> _Instructions to follow_
Word for word, copy out the data below, omitting pictures.

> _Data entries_
Content starts

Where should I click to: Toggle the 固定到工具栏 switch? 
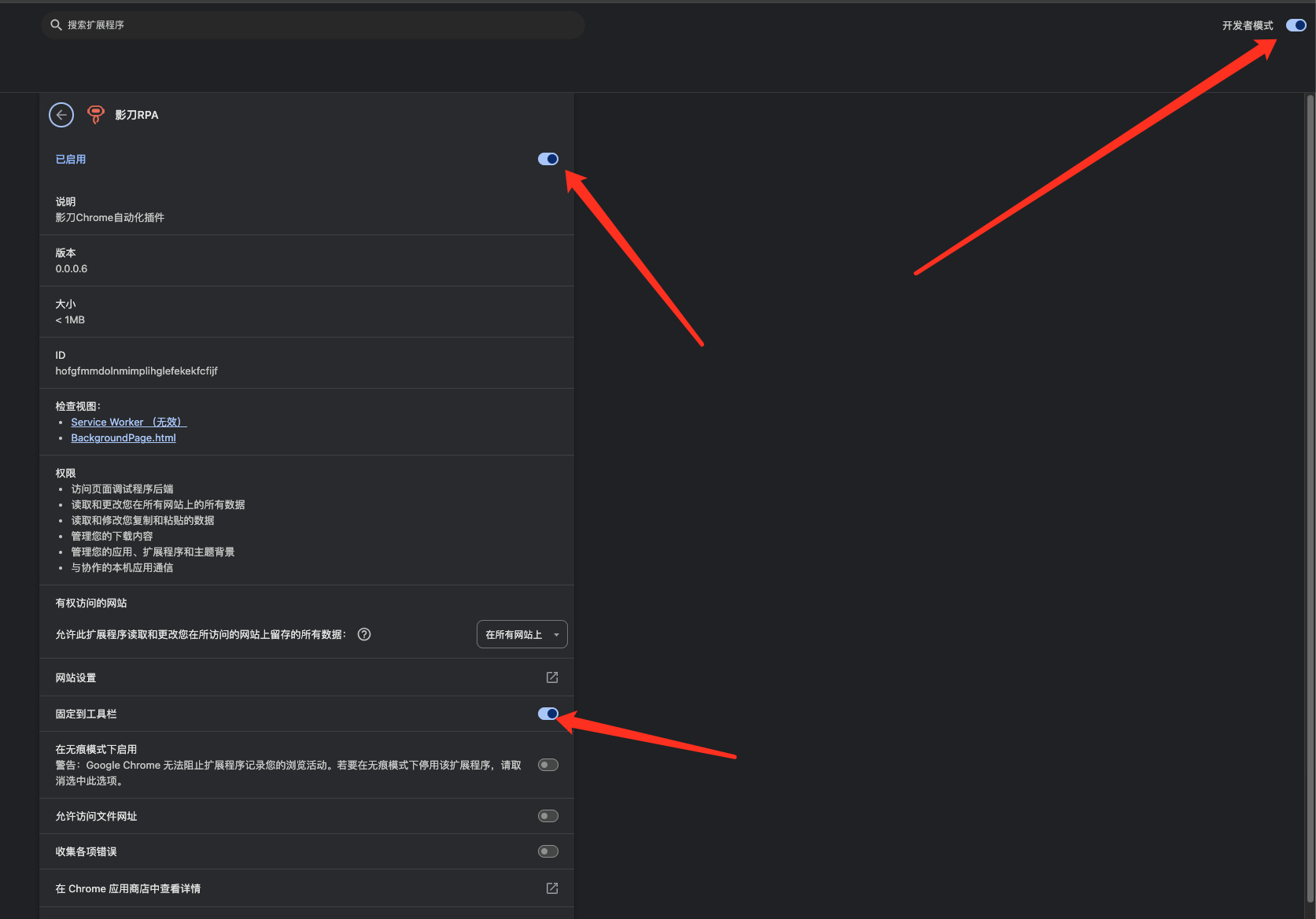pos(548,714)
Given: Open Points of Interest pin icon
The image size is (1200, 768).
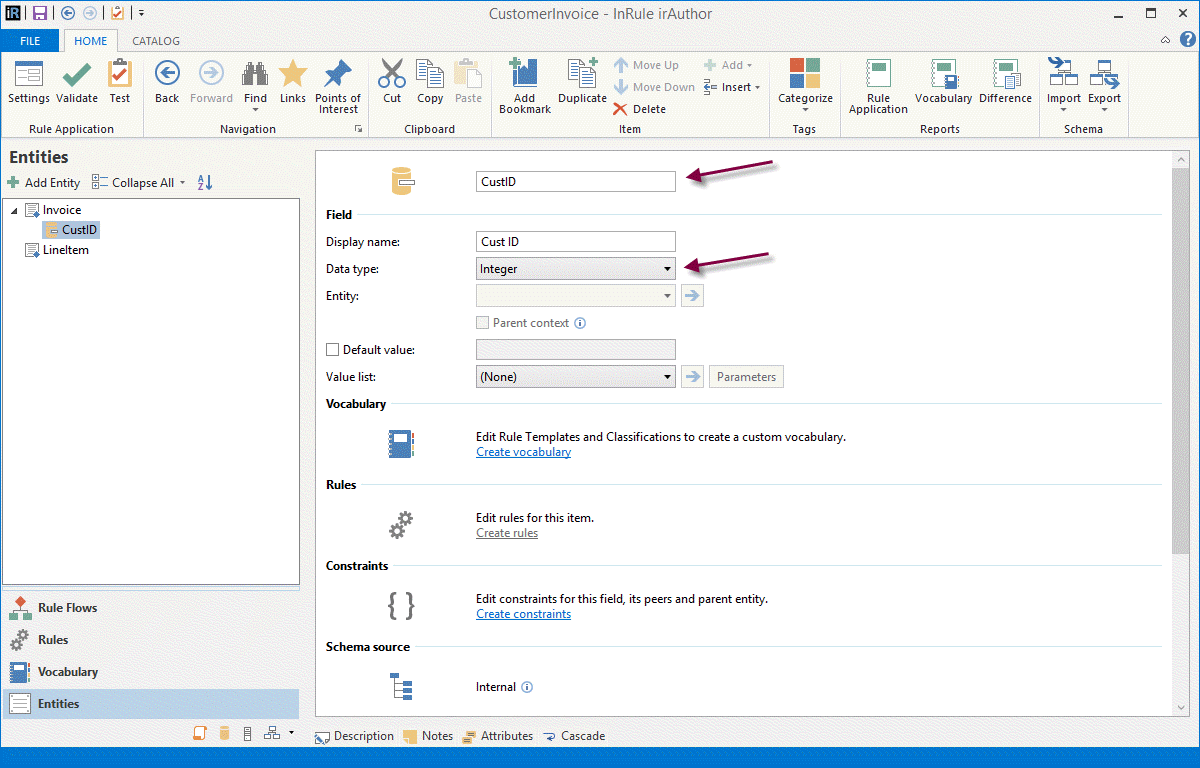Looking at the screenshot, I should pos(338,76).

Content ends

> _Exercise result_
Where should I click to: Toggle the 固定到工具栏 switch? 
pos(548,714)
Given: Open Points of Interest pin icon
The image size is (1200, 768).
Looking at the screenshot, I should pos(338,76).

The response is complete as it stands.